I am not in the habit of intruding myself on the attention of the House, and, therefore, I hope I. may be allowed to make a few remarks. I have known Northampton well for many years, and I do not think that, in all that time, it can be proved that Northampton is in the habit of indulging in riots. It was, therefore, with considerable surprise that I saw in the newspapers yesterday morning that the borough Magistrates had prohibited this meeting, especially when I know that the two gentlemen who were to take the chair at the meeting were two of the most law-abiding members of a law-abiding constituency. I venture to think that this was an extremely dangerous thing for the borough Magistrates to have done. I do not care what are the politics of the Magistrates, but it is a dangerous innovation in the practice of this country for the Magistrates to lay down the law like this. On Sundays we are accustomed to hold meetings of different kinds in Northampton, and it is nothing new for large crowds to assemble in the market-place, and, therefore, it is an absurd aggravation of the trouble for the Magistrates to have suggested to the people that they should go to the racecourse. I do not see why they should not have met as usual in the market-place, and I regret that some ill-advised persons should have considered themselves obliged to persuade the borough Magistrates that this temperance meeting should be prohibited. If my hon. Friend goes to a Division, I shall have the greatest pleasure in supporting him, as a protest against what I must call an infringement of the liberty of the subject.

(6.0.) THE SECRETARY OF STATE FOR THE HOME DEPARTMENT (Mr. MATTHEWS,) Birmingham, E.

The politics of the Northampton Magistrates have been referred to. For my own part, I have not the slightest idea what their political colour is. With regard to my answer on the question of the meeting, I stated that the Magistrates could not by such proclamation make a meeting illegal, and that the proclamation was only a warning to those about to take part in the meeting that, in the judgment of the Magistrates, it would be an unlawful assembly, and that such warning did not carry with it any penalty. I believe the three statements are perfectly correct. The only difficulty I have in speaking on the subject arises from my imperfect information of the facts. I have no information beyond the telegram I will read to the House.

An hon. MEMBER

Why not? There has been plenty of time to get it; only two and a half hours' journey.

MR. MATTHEWS

The telegram is in an answer to inquiries which I made as soon as the hon. Member's question appeared upon the Paper. Does the hon. Member suggest I ought to have sent down a special messenger to the Magistrates? [Cries of "Why not?") The telegram which I received this afternoon runs— Chief Constable received information of organised opposition to meeting.
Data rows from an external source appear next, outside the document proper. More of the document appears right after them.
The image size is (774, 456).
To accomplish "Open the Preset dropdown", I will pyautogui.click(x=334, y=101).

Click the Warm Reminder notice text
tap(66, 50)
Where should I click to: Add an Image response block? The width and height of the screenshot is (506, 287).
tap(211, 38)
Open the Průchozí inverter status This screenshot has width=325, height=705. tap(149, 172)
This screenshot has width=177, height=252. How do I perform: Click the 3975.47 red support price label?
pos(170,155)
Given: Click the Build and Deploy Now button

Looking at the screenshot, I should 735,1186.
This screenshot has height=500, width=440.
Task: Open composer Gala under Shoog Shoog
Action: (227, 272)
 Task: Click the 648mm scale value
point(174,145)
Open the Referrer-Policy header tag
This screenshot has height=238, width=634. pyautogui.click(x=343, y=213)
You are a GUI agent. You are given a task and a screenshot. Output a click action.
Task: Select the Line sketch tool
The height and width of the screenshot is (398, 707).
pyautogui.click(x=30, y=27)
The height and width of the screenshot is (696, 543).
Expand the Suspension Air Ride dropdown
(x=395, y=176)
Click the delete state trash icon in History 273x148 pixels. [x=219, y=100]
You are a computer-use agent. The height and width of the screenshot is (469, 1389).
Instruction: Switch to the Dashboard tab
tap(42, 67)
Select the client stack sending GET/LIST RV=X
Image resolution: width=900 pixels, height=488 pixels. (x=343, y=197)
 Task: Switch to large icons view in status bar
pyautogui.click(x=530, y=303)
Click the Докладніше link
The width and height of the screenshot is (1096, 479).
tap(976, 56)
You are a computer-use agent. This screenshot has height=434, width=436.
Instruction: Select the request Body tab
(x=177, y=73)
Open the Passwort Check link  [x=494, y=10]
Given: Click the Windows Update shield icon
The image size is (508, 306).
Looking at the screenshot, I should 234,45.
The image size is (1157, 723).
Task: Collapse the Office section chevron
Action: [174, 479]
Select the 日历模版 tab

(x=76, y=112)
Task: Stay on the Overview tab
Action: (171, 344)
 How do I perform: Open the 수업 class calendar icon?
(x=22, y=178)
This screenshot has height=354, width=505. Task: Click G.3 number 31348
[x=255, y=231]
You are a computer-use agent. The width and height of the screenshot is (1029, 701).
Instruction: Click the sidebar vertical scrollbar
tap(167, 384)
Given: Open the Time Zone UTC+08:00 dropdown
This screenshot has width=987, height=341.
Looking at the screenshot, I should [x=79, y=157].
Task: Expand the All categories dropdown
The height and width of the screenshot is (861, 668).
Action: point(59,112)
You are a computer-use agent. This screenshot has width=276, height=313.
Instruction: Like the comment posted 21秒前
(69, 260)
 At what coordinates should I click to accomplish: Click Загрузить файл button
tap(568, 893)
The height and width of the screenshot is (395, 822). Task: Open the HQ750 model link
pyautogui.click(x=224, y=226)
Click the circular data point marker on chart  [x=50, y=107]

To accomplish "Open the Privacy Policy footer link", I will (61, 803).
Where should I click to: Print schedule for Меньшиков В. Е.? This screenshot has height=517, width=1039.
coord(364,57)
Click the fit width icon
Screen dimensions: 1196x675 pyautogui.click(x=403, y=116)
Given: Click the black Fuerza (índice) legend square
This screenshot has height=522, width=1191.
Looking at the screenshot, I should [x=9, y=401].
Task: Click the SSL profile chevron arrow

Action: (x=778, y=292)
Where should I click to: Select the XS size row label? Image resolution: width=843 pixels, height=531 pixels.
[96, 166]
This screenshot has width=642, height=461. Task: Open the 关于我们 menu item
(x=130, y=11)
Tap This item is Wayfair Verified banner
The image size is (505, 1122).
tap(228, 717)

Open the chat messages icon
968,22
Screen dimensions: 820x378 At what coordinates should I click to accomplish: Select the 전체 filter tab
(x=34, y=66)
Three bands to parade the town. Magistrates met three o'clock. Made suggestion to promoters that meeting should be held on race course, where it would be possible to check disorder and prevent damage to property. Impossible to do so in Market Square. Promoters declined suggestion, Second meeting of Magistrates at eight o'clock Meeting at Market Square prohibited. Magistrates again offered race course. Great excitement in town. Breaches of peace generally regarded as certain. Magistrates only anxious to keep peace in town. That telegram is from the deputy Mayor. I am reluctant to express any condemnation of men whose only desire was to maintain order in Northampton; but I must say that the prohibited meeting appears to me to have been called for a perfectly lawful purpose. Criticism of a Government Bill is, of course, perfectly lawful. One hon. Member has spoken as if the acts of these Magistrates had been the act of the Government. I must point out to the hon. Member that the Government have no control whatever over these borough Magistrates, who have acted with good intentions, no doubt, but on a mistaken view of their powers. If the facts, as narrated by the hon. Member for Northampton, are correct, I think there can be no doubt that the Magistrates were wrong in issuing this proclamation. At the same time, I do not think that the case deserves the very strong and emphatic language of the junior Member for Northampton, for it does not appear to me that the Magistrates had any dark design against the liberty of the subject, or liberty of free speech.

MR. LABOUCHERE

Will the right hon. Gentleman excuse me? Will he be good enough to express an opinion upon the proclamation? What I want to know is, whether that was legal?

MR. MATTHEWS

I have said it hardly becomes me to say more than that I do not think the proclamation was justifiable or warranted in the circumstances. The Magistrates appear to me to have acted from a desire to keep good order, but they went the wrong way to work, as far as I can judge. The main outlines of the law relating to meetings are well settled, but there is considerable difficulty in the application of the law. It is the duty not only of Magistrates, but of every subject of the Queen, to prevent an unlawful assembly from taking place, if he can; but it is not always very easy to determine at what point an assembly previously lawful becomes an unlawful assembly. There are moments of excitement which, in some circumstances, may be overlooked, but the border line of danger to the peace is not always easy to discover, even by a calm and impartial onlooker. In matters of this sort there is always some difficulty as to the application of the law, and, for myself, I should always hesitate to attach blame to Magistrates whose intention was good and whose purpose was only to preserve the peace, and who were really persuaded that the peace was likely to be broken; and in this case it appears to me that the Magistrates did not wish to do more than to preserve the peace. So far as I can express an opinion on the facts, it appears to me, however, that they exceeded their powers, and were wrong in the course which they took. Having said so much, I hope the hon. Member for Northampton will agree that there is no great constitutional principle imperilled by the events that occurred at Northampton. Certainly there is none that will be imperilled by any action or word of mine. I hope I have expressed with sufficient fulness my view of the law of public meeting, and I do not think I am called upon to express any further opinion upon the action of the Magistrates. I trust the hon. Member for Northampton will be satisfied.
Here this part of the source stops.